GIVEN DATA Block Start
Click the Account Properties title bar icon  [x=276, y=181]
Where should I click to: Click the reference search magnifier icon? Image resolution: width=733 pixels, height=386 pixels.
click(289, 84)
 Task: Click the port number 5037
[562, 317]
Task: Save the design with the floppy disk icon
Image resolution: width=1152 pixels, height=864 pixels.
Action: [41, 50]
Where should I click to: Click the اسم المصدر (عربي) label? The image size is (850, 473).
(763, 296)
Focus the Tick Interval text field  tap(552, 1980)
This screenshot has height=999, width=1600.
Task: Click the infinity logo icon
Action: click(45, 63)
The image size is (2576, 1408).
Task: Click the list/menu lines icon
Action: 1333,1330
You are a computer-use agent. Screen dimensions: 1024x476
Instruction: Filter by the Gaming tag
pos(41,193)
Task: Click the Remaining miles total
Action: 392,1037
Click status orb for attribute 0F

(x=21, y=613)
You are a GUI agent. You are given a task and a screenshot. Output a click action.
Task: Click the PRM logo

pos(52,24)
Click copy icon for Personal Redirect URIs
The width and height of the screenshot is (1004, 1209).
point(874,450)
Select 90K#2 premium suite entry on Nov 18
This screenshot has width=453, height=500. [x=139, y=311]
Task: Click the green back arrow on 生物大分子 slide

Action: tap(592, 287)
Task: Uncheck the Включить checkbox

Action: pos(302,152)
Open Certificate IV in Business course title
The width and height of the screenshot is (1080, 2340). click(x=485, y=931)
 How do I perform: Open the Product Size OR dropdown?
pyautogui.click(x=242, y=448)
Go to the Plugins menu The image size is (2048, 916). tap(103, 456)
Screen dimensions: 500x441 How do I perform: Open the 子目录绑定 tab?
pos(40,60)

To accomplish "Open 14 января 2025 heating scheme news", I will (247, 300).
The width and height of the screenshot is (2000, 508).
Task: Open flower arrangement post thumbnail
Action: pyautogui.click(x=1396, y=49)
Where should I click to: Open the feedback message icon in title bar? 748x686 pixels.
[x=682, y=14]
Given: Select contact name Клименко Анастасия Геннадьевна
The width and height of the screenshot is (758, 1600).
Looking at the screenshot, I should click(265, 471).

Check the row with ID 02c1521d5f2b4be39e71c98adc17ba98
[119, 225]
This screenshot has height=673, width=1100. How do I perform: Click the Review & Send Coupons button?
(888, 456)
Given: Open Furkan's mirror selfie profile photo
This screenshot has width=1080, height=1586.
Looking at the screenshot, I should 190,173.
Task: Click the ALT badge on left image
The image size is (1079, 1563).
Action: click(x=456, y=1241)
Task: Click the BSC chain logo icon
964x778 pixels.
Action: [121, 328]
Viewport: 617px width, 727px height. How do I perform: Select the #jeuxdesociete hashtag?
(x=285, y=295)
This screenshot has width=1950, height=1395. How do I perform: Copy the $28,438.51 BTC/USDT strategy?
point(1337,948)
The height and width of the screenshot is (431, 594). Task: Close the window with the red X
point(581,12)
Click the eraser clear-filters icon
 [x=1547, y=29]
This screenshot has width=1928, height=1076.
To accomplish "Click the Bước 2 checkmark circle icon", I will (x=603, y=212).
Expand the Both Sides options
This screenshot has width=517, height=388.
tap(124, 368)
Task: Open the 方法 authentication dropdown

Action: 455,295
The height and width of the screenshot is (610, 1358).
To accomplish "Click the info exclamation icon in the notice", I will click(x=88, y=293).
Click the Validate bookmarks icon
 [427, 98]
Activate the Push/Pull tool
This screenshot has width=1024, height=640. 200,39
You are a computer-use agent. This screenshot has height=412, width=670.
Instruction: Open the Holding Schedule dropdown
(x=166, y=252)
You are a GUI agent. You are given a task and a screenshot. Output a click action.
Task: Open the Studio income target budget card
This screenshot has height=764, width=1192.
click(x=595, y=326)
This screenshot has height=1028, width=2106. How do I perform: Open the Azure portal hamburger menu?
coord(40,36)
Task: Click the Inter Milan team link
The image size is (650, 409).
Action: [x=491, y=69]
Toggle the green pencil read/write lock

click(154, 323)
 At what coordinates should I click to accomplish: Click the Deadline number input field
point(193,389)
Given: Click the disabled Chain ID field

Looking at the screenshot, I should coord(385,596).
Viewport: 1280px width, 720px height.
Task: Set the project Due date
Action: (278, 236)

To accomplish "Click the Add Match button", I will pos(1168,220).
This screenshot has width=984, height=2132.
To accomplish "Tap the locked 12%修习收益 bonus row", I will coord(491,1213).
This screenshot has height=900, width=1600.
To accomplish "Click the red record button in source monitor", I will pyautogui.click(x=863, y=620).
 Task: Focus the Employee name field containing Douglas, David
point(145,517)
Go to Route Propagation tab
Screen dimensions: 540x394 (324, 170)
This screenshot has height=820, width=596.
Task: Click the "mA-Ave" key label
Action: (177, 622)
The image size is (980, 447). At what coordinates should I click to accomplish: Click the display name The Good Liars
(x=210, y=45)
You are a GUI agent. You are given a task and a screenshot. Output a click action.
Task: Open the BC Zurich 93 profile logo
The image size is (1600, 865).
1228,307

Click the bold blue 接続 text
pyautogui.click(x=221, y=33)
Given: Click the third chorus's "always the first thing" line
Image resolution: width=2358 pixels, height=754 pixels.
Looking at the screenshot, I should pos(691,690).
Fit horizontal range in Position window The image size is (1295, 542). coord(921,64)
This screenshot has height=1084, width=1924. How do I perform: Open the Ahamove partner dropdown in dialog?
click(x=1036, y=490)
GIVEN DATA Block End
__EXERCISE PROMPT__:
A word-for-word repetition of the listing above is required.

__RESULT OF THE EXERCISE__:
Click the Account Properties title bar icon  [x=276, y=181]
Where should I click to: Click the reference search magnifier icon? Image resolution: width=733 pixels, height=386 pixels.
click(289, 84)
 Task: Click the port number 5037
[562, 317]
Task: Save the design with the floppy disk icon
Image resolution: width=1152 pixels, height=864 pixels.
Action: [41, 50]
Where should I click to: Click the اسم المصدر (عربي) label? The image size is (850, 473).
(763, 296)
Focus the Tick Interval text field  tap(552, 1980)
This screenshot has height=999, width=1600.
Task: Click the infinity logo icon
Action: click(45, 63)
The image size is (2576, 1408).
Task: Click the list/menu lines icon
Action: 1333,1330
You are a computer-use agent. Screen dimensions: 1024x476
Instruction: Filter by the Gaming tag
pos(41,193)
Task: Click the Remaining miles total
Action: 392,1037
Click status orb for attribute 0F

(x=21, y=613)
You are a GUI agent. You are given a task and a screenshot. Output a click action.
Task: Click the PRM logo

pos(52,24)
Click copy icon for Personal Redirect URIs
The width and height of the screenshot is (1004, 1209).
point(874,450)
Select 90K#2 premium suite entry on Nov 18
This screenshot has width=453, height=500. [x=139, y=311]
Task: Click the green back arrow on 生物大分子 slide

Action: tap(592, 287)
Task: Uncheck the Включить checkbox

Action: pos(302,152)
Open Certificate IV in Business course title
The width and height of the screenshot is (1080, 2340). click(x=485, y=931)
 How do I perform: Open the Product Size OR dropdown?
pyautogui.click(x=242, y=448)
Go to the Plugins menu The image size is (2048, 916). tap(103, 456)
Screen dimensions: 500x441 How do I perform: Open the 子目录绑定 tab?
pos(40,60)

To accomplish "Open 14 января 2025 heating scheme news", I will (247, 300).
The width and height of the screenshot is (2000, 508).
Task: Open flower arrangement post thumbnail
Action: pyautogui.click(x=1396, y=49)
Where should I click to: Open the feedback message icon in title bar? 748x686 pixels.
[x=682, y=14]
Given: Select contact name Клименко Анастасия Геннадьевна
The width and height of the screenshot is (758, 1600).
Looking at the screenshot, I should click(265, 471).

Check the row with ID 02c1521d5f2b4be39e71c98adc17ba98
[119, 225]
This screenshot has height=673, width=1100. How do I perform: Click the Review & Send Coupons button?
(888, 456)
Given: Open Furkan's mirror selfie profile photo
This screenshot has width=1080, height=1586.
Looking at the screenshot, I should 190,173.
Task: Click the ALT badge on left image
The image size is (1079, 1563).
Action: click(x=456, y=1241)
Task: Click the BSC chain logo icon
964x778 pixels.
Action: [121, 328]
Viewport: 617px width, 727px height. How do I perform: Select the #jeuxdesociete hashtag?
(x=285, y=295)
This screenshot has width=1950, height=1395. How do I perform: Copy the $28,438.51 BTC/USDT strategy?
point(1337,948)
The height and width of the screenshot is (431, 594). Task: Close the window with the red X
point(581,12)
Click the eraser clear-filters icon
 [x=1547, y=29]
This screenshot has width=1928, height=1076.
To accomplish "Click the Bước 2 checkmark circle icon", I will (x=603, y=212).
Expand the Both Sides options
This screenshot has width=517, height=388.
tap(124, 368)
Task: Open the 方法 authentication dropdown

Action: 455,295
The height and width of the screenshot is (610, 1358).
To accomplish "Click the info exclamation icon in the notice", I will click(x=88, y=293).
Click the Validate bookmarks icon
 [427, 98]
Activate the Push/Pull tool
This screenshot has width=1024, height=640. 200,39
You are a computer-use agent. This screenshot has height=412, width=670.
Instruction: Open the Holding Schedule dropdown
(x=166, y=252)
You are a GUI agent. You are given a task and a screenshot. Output a click action.
Task: Open the Studio income target budget card
This screenshot has height=764, width=1192.
click(x=595, y=326)
This screenshot has height=1028, width=2106. How do I perform: Open the Azure portal hamburger menu?
coord(40,36)
Task: Click the Inter Milan team link
The image size is (650, 409).
Action: [x=491, y=69]
Toggle the green pencil read/write lock

click(154, 323)
 At what coordinates should I click to accomplish: Click the Deadline number input field
point(193,389)
Given: Click the disabled Chain ID field

Looking at the screenshot, I should coord(385,596).
Viewport: 1280px width, 720px height.
Task: Set the project Due date
Action: (278, 236)

To accomplish "Click the Add Match button", I will pos(1168,220).
This screenshot has width=984, height=2132.
To accomplish "Tap the locked 12%修习收益 bonus row", I will coord(491,1213).
This screenshot has height=900, width=1600.
To accomplish "Click the red record button in source monitor", I will pyautogui.click(x=863, y=620).
 Task: Focus the Employee name field containing Douglas, David
point(145,517)
Go to Route Propagation tab
Screen dimensions: 540x394 (324, 170)
This screenshot has height=820, width=596.
Task: Click the "mA-Ave" key label
Action: (177, 622)
The image size is (980, 447). At what coordinates should I click to accomplish: Click the display name The Good Liars
(x=210, y=45)
You are a GUI agent. You are given a task and a screenshot. Output a click action.
Task: Open the BC Zurich 93 profile logo
The image size is (1600, 865).
1228,307

Click the bold blue 接続 text
pyautogui.click(x=221, y=33)
Given: Click the third chorus's "always the first thing" line
Image resolution: width=2358 pixels, height=754 pixels.
Looking at the screenshot, I should pos(691,690).
Fit horizontal range in Position window The image size is (1295, 542). coord(921,64)
This screenshot has height=1084, width=1924. How do I perform: Open the Ahamove partner dropdown in dialog?
click(x=1036, y=490)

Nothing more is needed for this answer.